● Items on finding words and elements
[start]

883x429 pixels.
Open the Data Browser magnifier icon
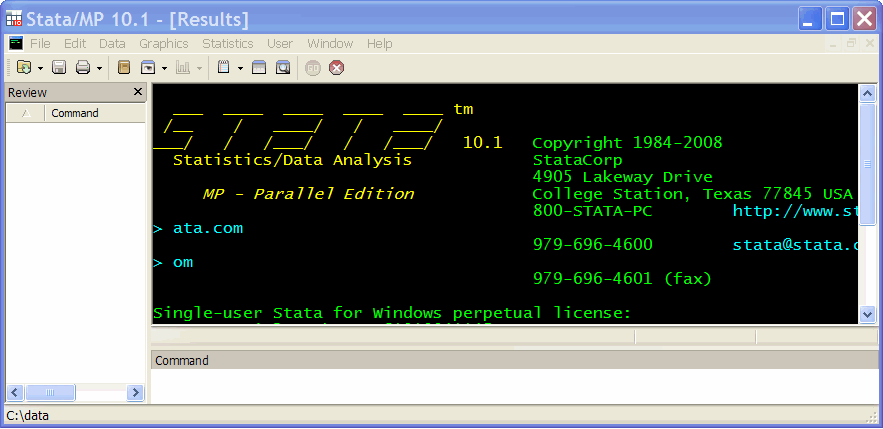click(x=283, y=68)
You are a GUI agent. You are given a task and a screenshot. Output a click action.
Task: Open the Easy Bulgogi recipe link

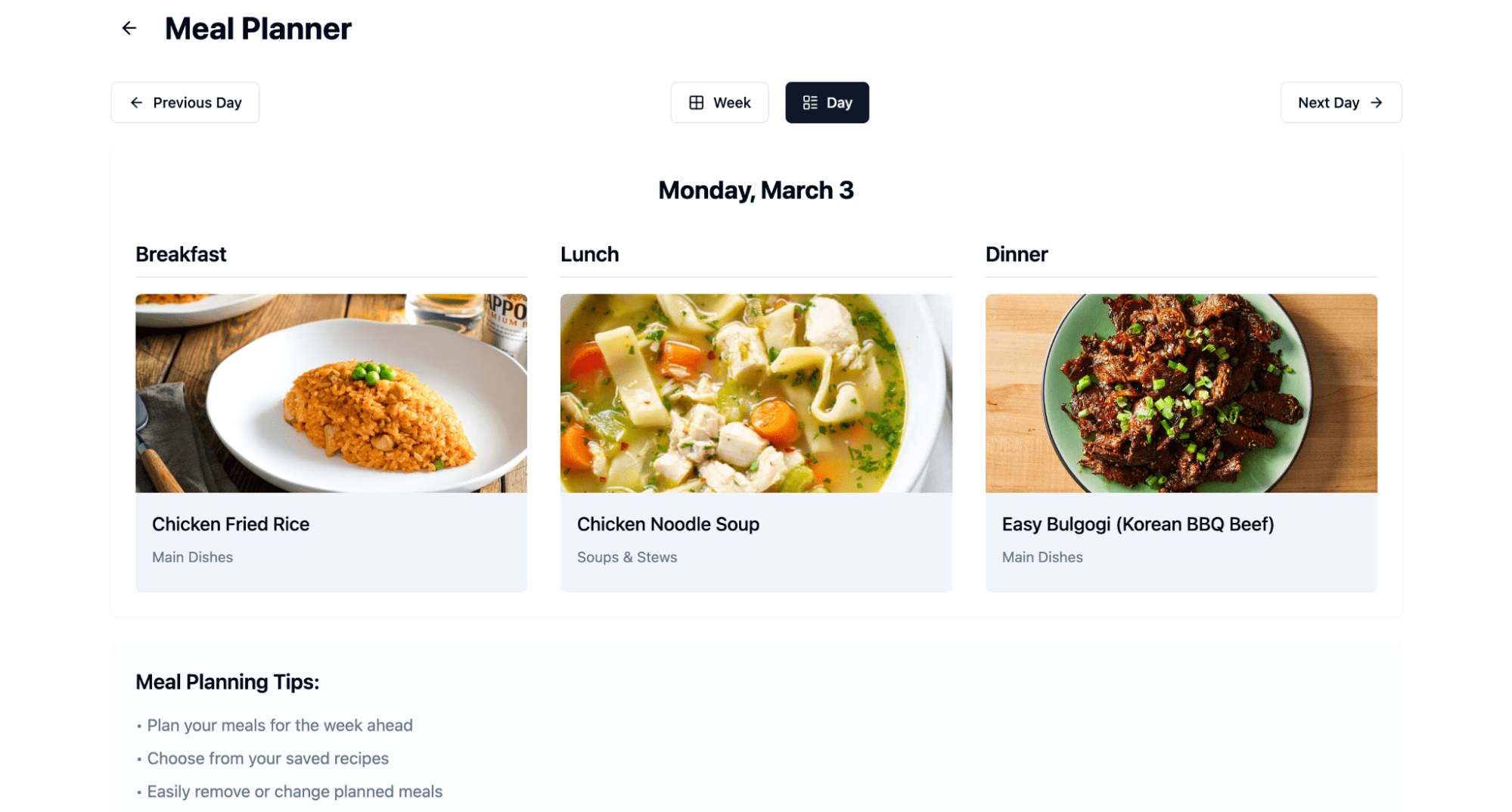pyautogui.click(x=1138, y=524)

[end]
[start]

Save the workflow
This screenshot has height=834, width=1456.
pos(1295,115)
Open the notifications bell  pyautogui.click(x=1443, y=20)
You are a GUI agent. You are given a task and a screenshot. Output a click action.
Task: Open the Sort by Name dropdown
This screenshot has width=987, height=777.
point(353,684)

[end]
[start]

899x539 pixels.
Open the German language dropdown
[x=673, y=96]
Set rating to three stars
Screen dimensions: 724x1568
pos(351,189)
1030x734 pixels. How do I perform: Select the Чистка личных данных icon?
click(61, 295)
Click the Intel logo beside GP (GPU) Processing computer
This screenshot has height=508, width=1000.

[end]

● PROBLEM REQUIREMENTS
Edit the part that opens with the line containing "Open the notifications" and closes with the line containing "point(353,684)", replacing "Sort by Name" with "Sort by Date" and changing nothing else.

● THE REPLY
Open the notifications bell  pyautogui.click(x=1443, y=20)
You are a GUI agent. You are given a task and a screenshot. Output a click action.
Task: Open the Sort by Date dropdown
This screenshot has width=987, height=777.
point(353,684)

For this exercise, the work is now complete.